Camby. Baron.Knocking on the door of Donald Sterling’s penthouse suite.
Within a few months, he’ll be traveling with the rest of them through Holiday Inns as the notoriously thrifty and unimaginative Sterling scrutinizes at his cut.
“We will be a formidable team,” said Mike Dunleavy.
Oh, so they’re believing already.
A rugged, free-wheeling point guard and an aging shot blocker who logged a career high 34 minutes a game last year must be formidable.
Throw in Chris Kaman, Tim Thomas, and Cuttino Mobley. And what do you have? A discombobulated group of players, guided by a coach who is as egocentric as the eccentric and individualistic trio listed above.
Check his demise in Portland. New talent replacing familiar faces. (Bonzi Wells replacing Scottie Pippen, enter Rasheed).
Dunleavy has trouble maintaining an equilibrium, especially with fresh players.
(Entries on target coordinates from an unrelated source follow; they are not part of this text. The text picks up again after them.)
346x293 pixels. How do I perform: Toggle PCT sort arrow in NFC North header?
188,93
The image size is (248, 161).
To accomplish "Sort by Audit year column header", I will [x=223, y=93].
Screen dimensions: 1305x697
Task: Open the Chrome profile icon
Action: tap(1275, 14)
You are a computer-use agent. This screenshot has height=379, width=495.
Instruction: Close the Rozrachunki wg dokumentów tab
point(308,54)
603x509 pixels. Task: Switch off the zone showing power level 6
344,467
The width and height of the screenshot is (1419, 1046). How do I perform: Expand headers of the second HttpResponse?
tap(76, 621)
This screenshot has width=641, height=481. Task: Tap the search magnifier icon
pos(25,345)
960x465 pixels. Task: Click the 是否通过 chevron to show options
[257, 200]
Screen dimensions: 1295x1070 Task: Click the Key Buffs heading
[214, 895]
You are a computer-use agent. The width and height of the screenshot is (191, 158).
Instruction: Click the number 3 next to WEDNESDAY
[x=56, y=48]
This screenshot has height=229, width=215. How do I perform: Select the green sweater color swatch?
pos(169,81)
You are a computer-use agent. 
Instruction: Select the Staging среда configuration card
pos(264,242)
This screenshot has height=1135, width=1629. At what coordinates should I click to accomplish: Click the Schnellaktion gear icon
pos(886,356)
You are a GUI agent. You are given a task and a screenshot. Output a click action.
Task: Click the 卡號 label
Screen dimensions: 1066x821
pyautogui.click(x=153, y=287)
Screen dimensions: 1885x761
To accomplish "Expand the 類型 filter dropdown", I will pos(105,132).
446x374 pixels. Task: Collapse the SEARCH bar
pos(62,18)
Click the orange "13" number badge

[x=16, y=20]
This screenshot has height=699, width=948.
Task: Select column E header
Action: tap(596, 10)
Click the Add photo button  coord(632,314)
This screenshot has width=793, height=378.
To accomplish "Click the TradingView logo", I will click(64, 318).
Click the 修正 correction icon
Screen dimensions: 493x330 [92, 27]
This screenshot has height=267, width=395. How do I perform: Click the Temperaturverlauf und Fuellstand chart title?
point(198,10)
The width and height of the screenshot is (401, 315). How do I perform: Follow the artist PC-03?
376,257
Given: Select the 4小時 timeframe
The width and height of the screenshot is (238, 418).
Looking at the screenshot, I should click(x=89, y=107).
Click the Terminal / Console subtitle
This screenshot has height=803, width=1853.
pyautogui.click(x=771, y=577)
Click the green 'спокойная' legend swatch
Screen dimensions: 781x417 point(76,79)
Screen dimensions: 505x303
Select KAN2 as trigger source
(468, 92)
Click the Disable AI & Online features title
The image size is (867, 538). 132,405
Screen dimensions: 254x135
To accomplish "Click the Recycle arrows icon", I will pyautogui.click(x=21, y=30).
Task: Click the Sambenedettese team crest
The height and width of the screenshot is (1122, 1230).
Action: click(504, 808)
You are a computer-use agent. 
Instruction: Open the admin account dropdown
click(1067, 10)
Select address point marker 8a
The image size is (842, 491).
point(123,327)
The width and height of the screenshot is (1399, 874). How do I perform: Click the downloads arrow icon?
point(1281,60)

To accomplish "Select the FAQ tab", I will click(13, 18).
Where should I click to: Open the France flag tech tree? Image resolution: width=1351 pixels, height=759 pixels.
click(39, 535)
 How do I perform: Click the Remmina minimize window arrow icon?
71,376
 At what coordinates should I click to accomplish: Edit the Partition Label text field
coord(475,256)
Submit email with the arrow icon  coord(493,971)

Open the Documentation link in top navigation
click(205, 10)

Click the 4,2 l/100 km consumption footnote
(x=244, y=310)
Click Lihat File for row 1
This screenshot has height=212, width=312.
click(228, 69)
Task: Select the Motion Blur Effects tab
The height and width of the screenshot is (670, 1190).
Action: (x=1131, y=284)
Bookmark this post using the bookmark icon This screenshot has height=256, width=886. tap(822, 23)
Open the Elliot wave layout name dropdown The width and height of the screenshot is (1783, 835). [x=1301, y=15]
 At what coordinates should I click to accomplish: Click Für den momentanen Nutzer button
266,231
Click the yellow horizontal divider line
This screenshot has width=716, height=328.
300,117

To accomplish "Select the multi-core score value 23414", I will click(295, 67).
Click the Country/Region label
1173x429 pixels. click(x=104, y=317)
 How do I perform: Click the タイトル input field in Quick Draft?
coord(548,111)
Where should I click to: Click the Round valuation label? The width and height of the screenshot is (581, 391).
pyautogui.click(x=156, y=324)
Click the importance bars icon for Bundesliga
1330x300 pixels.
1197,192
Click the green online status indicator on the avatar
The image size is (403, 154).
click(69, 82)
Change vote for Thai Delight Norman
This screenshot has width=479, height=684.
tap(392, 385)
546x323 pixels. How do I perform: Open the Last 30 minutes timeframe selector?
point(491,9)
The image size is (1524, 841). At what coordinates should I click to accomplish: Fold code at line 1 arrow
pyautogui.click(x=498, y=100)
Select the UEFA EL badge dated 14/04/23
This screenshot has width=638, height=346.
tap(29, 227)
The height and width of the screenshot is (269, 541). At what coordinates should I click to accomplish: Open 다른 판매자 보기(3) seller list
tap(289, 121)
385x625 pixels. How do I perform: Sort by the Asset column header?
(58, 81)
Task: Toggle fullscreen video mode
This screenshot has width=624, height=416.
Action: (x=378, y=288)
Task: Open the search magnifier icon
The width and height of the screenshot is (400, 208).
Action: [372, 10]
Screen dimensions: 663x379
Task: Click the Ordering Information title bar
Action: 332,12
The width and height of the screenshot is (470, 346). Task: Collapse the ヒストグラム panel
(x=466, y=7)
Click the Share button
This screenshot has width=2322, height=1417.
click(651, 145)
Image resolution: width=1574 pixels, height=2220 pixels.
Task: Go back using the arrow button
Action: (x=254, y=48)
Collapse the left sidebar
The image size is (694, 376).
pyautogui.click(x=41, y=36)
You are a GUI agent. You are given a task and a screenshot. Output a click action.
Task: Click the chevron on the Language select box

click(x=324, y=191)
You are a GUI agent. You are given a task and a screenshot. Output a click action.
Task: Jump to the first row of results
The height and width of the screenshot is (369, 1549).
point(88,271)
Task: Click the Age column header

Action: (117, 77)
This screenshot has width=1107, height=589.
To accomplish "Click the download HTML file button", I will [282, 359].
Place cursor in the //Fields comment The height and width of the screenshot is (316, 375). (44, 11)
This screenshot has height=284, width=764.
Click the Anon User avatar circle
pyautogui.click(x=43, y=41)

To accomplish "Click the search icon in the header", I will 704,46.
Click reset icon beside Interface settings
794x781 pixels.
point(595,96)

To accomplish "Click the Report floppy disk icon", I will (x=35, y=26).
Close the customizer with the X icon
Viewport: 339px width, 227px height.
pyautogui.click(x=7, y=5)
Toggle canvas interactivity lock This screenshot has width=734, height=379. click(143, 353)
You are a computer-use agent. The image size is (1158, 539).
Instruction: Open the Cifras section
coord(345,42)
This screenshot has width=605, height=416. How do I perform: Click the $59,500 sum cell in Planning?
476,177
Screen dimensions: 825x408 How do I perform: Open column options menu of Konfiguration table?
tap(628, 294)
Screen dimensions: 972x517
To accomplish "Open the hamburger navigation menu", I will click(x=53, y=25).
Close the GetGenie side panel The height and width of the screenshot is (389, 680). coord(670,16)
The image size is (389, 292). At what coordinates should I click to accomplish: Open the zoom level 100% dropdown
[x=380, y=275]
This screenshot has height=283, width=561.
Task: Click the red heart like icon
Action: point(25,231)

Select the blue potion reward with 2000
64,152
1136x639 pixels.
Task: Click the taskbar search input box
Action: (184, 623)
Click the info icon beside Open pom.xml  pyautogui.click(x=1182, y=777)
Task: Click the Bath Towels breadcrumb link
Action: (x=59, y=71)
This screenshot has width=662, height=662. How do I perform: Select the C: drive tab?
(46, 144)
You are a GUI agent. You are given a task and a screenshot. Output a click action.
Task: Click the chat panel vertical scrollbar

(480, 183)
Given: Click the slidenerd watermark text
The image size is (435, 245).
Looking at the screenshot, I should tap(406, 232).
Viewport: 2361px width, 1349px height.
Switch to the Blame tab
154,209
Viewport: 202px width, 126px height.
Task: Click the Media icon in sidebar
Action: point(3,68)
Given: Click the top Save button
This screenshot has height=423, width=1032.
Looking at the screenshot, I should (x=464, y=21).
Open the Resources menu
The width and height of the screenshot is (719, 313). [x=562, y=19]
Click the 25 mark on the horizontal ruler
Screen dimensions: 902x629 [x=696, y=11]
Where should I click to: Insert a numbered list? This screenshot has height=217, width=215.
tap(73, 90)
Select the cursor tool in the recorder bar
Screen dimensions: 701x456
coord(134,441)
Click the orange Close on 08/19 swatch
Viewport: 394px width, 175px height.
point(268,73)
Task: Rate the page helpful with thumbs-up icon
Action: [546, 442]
Check young, talented Clippers that never developed. (Darius Miles, Quentin Richardson, Michael Olowakandi).

But they still do believe in this guy. Apparently Sterling does.
The clash of egos, and Dunleavy’s inability to control them will lead another Clipper team to the same junkyard once again, and like a tried piece of scrap metal, it will be recycled over and over again.
He’s no Don Nelson, and certainly no Mike D’Antoni.
He’s certainly not formidable.
But maybe as formidable as his son, a vagrant wandering the streets of Indianapolis.